Psicosis

«Les molestamos, les damos miedo y más miedo les daremos«, dijo ufano Carles Puigdemont a los alcaldes que, el 1 de julio pasado, acudieron a Barcelona a rendirle pleitesía. Sus palabras parecían dirigidas al gobierno central, aunque el plural usado dejaba suponer que incluía a otros. ¿Quiénes? Quizás el subconsciente le estaba jugando una mala pasada y, en realidad, a quien estaba enviando aquel mensaje era a los ciudadanos de Cataluña. A juzgar por los hechos, así pudo haber sido.

Puede ser que en un período no muy dilatado de tiempo puedan articularse en Cataluña transacciones políticas capaces de superar, atenuar o canalizar algunos de los agudos conflictos que sufre. Sin embargo, mucho más difícil, costoso y dilatado será, previsiblemente, rehabilitar la convivencia entre las personas, atrapadas en una psicosis personal y colectiva que estamos sufriendo todas y cada uno de los que aquí vivimos.

> _Listado de datos_:
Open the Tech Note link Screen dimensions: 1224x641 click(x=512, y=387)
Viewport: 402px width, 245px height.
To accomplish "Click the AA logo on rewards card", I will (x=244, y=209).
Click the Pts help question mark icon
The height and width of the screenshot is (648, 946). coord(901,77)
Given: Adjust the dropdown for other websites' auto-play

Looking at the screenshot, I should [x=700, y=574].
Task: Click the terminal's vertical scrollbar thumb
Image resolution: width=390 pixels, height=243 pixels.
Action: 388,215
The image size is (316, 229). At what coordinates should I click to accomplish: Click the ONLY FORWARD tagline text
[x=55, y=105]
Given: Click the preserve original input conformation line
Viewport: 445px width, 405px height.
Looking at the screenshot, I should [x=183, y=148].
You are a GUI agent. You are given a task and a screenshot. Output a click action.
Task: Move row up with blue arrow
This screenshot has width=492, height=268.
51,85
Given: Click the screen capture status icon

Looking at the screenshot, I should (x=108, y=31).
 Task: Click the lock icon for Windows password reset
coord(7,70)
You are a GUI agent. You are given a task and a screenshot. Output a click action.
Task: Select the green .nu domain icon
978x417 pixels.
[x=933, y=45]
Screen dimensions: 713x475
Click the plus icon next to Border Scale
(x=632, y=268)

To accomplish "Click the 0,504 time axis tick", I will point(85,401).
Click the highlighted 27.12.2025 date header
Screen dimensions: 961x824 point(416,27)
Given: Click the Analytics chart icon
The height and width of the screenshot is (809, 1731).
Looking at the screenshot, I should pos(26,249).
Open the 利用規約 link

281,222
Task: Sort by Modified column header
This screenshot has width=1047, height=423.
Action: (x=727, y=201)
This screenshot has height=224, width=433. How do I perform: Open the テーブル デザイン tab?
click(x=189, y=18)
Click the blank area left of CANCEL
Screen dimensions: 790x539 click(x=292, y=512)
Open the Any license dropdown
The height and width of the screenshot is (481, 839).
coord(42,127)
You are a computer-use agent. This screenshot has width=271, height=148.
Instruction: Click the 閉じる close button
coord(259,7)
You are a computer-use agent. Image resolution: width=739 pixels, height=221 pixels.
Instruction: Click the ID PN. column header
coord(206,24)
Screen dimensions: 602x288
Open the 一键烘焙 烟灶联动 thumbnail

> _Qué se pide_:
1. Según el texto sobre la psicosis en Cataluña, ¿qué día acudieron los alcaldes a Barcelona?
2. Cita del texto sobre la psicosis en Cataluña el pasaje que comienza en «Puede ser que» y termina en «que aquí vivimos.».
3. ¿Podrías continuar el texto sobre la psicosis en Cataluña a partir de su última frase?

> _Respuestas por tarea_:
1. El 1 de julio pasado.

2.
Puede ser que en un período no muy dilatado de tiempo puedan articularse en Cataluña transacciones políticas capaces de superar, atenuar o canalizar algunos de los agudos conflictos que sufre. Sin embargo, mucho más difícil, costoso y dilatado será, previsiblemente, rehabilitar la convivencia entre las personas, atrapadas en una psicosis personal y colectiva que estamos sufriendo todas y cada uno de los que aquí vivimos.

3.
La psicosis, que se utiliza en psiquiatría para referirse a un estado mental descrito como escisión o pérdida de contacto con la realidad, se ha instalado por mor del «procés» no solo en el imaginario colectivo de Cataluña, sino individualmente, en cada uno de nosotros. No hay nadie que se salve de ello. En cada familia, grupo o entorno de amistades, se ha propagado como mancha de aceite una casuística de desencuentros, sino delirios y pensamientos desorganizados, propios de la psicosis, que en la generalidad de los casos han desembocado en rupturas.

Al igual que nos ocurre cuando experimentamos una gran pérdida, una crisis de afectos o se nos comunica una enfermedad grave, el «procés» ha hecho saltar nuestras rutinas por el aire, trastoca nuestros hábitos, cortocircuita nuestras querencias… Las cosas que conforman nuestra cotidianeidad dejan de tener sentido. Las tareas pendientes se posponen o abandonan. La vida sigue, sí, pero trastocada.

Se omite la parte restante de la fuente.